◆ **YOUR TASK**
Only one stretch of the data should be retyped: the lines from the line containing "You are a computer-use" through the line containing "Viewport: 1179px width, 1354px height.". Keep pictures out of it.

◆ **GIVEN RECORDS**
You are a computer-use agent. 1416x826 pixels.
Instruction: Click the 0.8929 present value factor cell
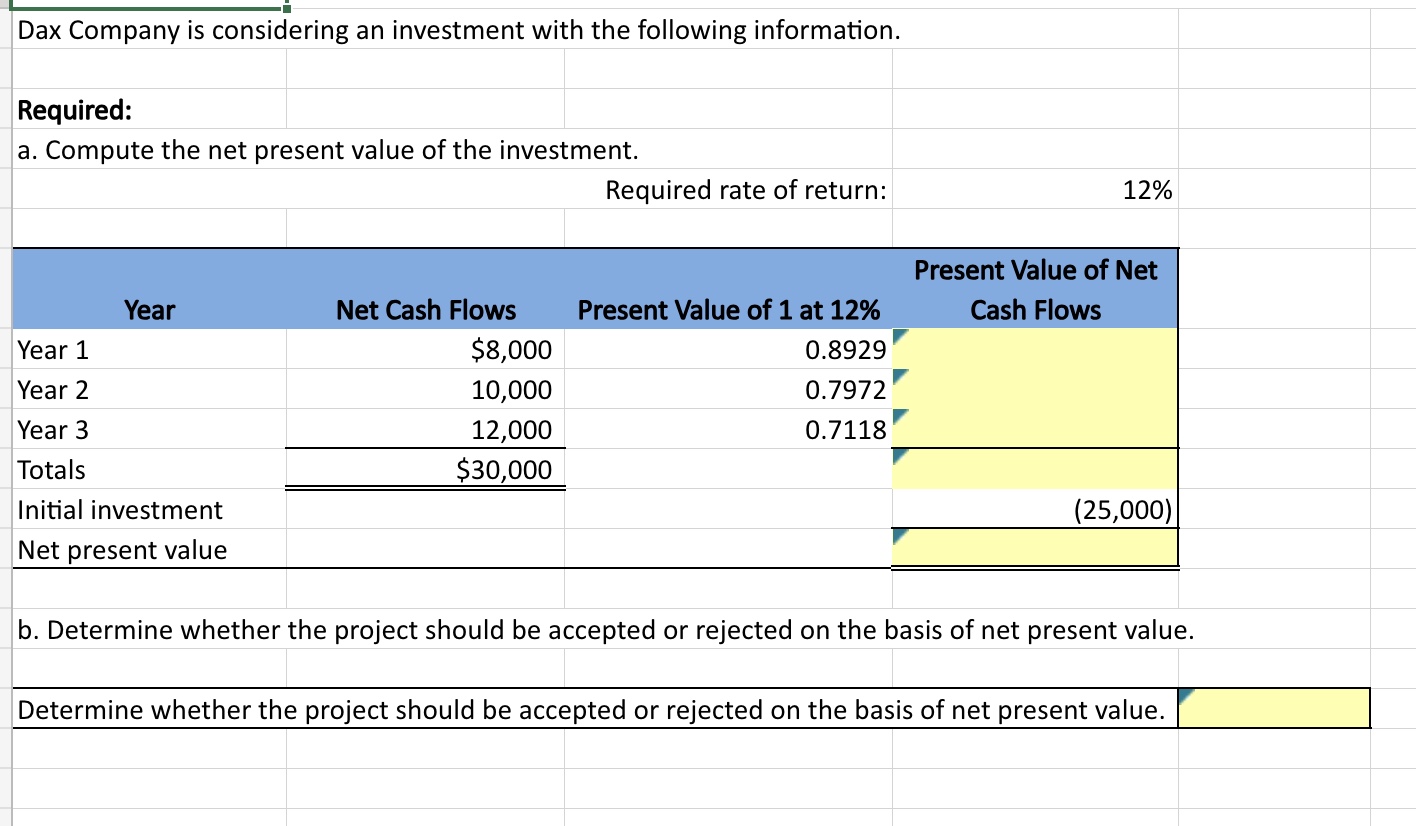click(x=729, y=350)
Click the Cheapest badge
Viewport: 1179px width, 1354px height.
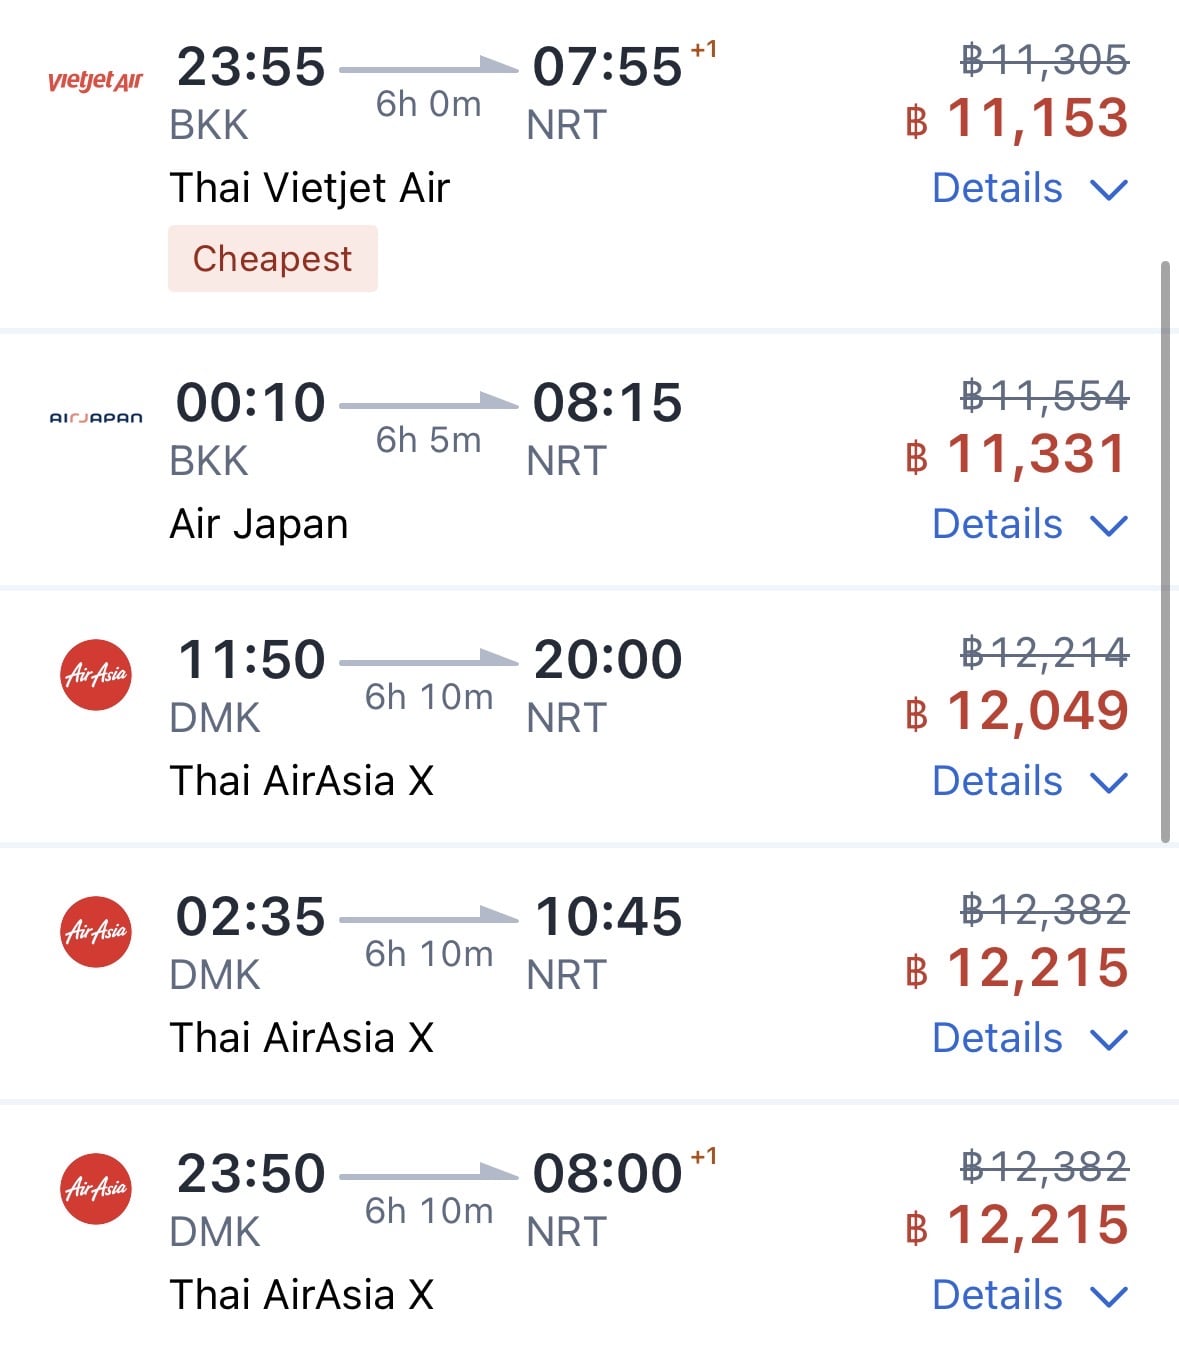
---
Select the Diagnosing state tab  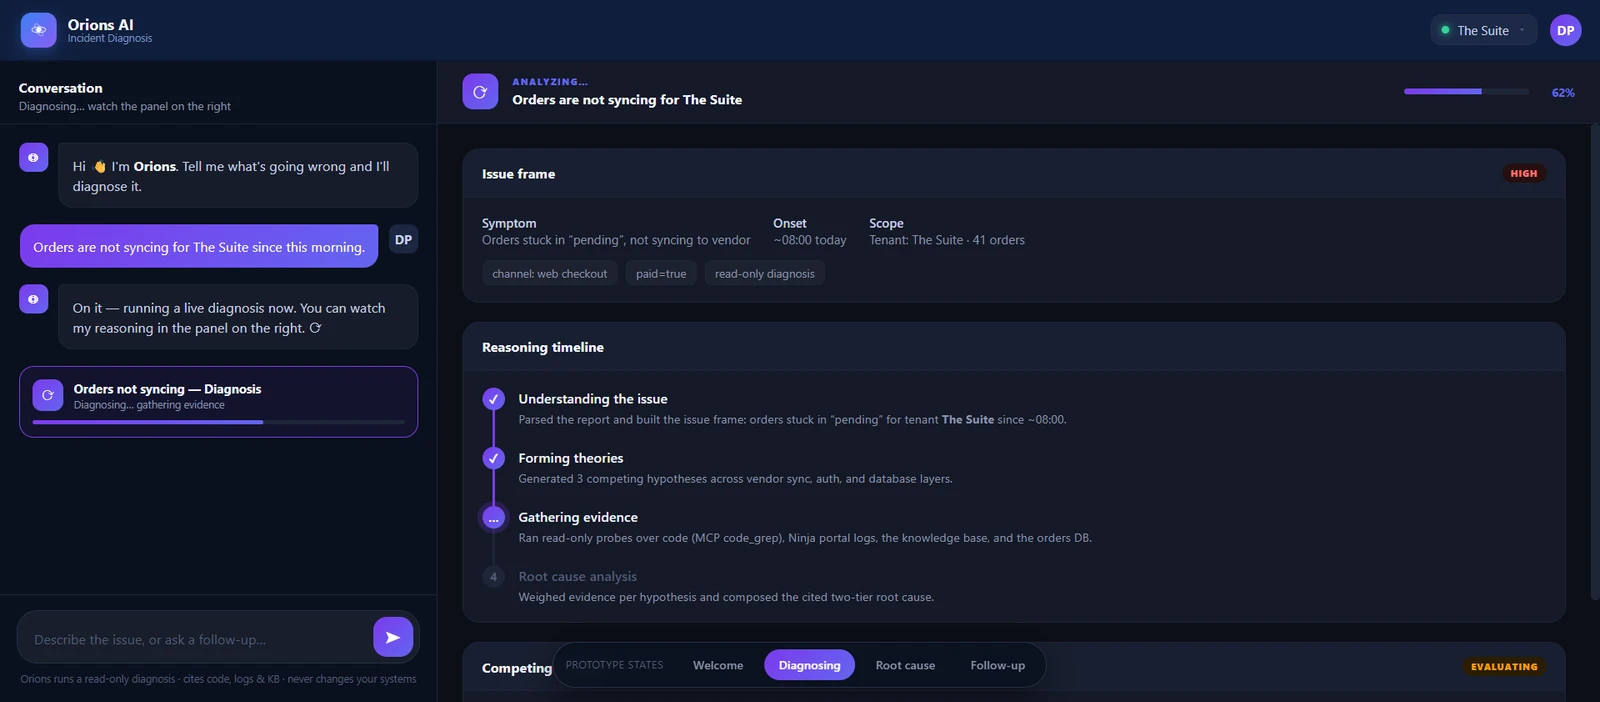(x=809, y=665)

◆ **EXPECTED OUTPUT**
You are a computer-use agent. 1416x826 pixels.
Instruction: Click the 0.8929 present value factor cell
click(x=729, y=350)
Click the Cheapest badge
Viewport: 1179px width, 1354px height.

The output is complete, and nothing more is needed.